(Records from a collection)
────────────────────────────────────────

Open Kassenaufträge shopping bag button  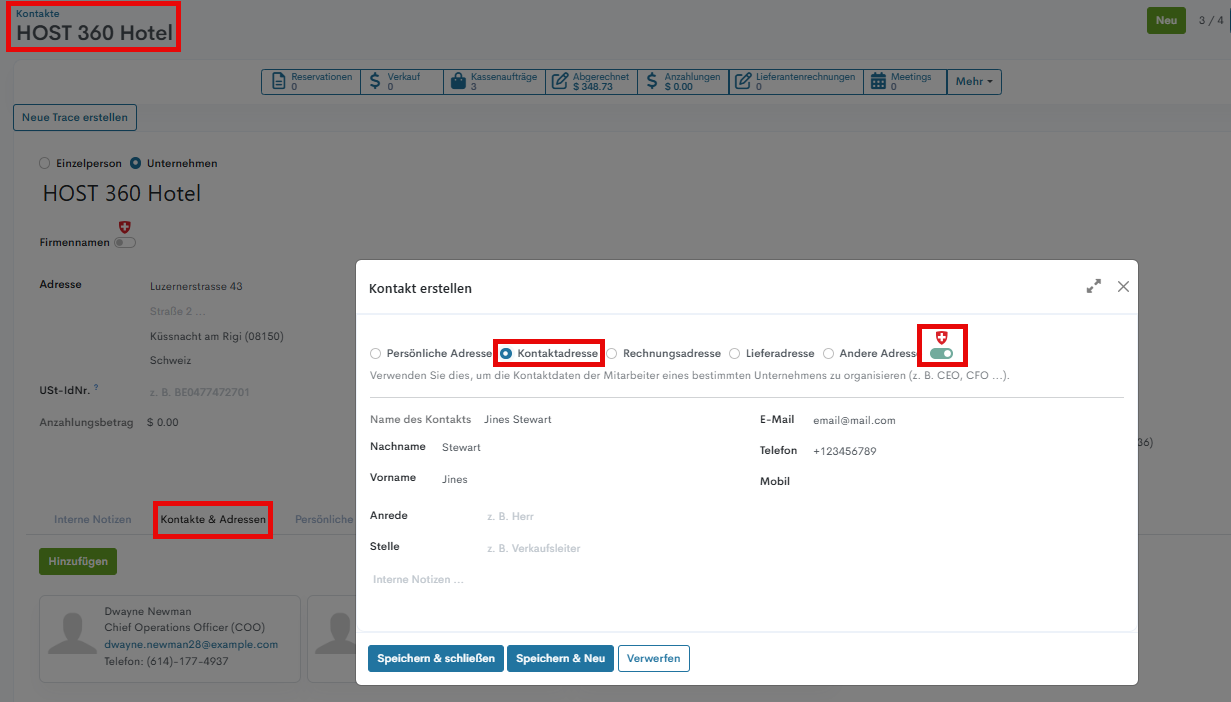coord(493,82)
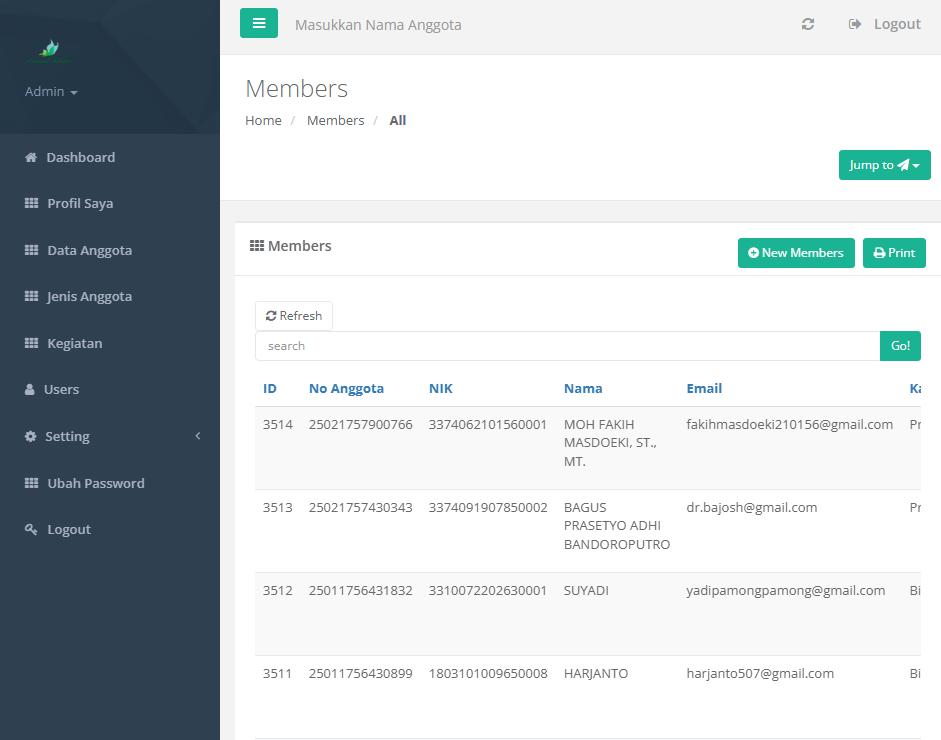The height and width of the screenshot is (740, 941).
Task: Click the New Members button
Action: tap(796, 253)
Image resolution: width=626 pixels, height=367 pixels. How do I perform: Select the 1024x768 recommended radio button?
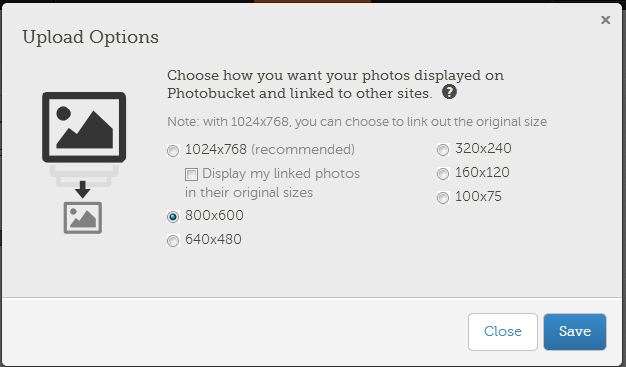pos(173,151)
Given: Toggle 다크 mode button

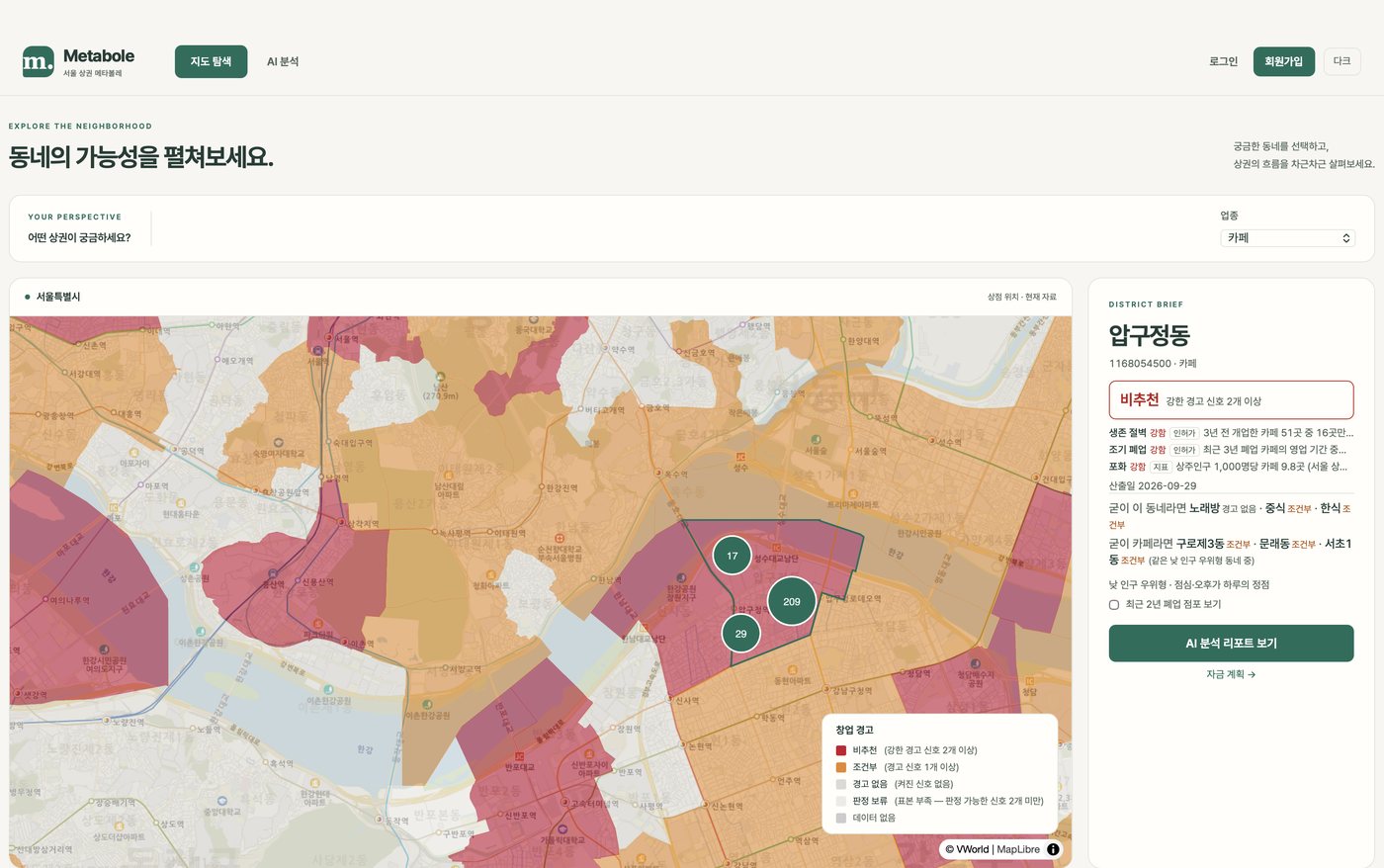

────────────────────────────────────────

→ **BRIEF**
Beginning at the line that holds "Image resolution: width=626" and ending with the last line of the entries, please set down each line exactly, leaving every picture out.

→ **EXERCISE RESPONSE**
Image resolution: width=626 pixels, height=367 pixels. How do I perform: Select the 1024x768 recommended radio button?
pos(173,151)
Given: Toggle 다크 mode button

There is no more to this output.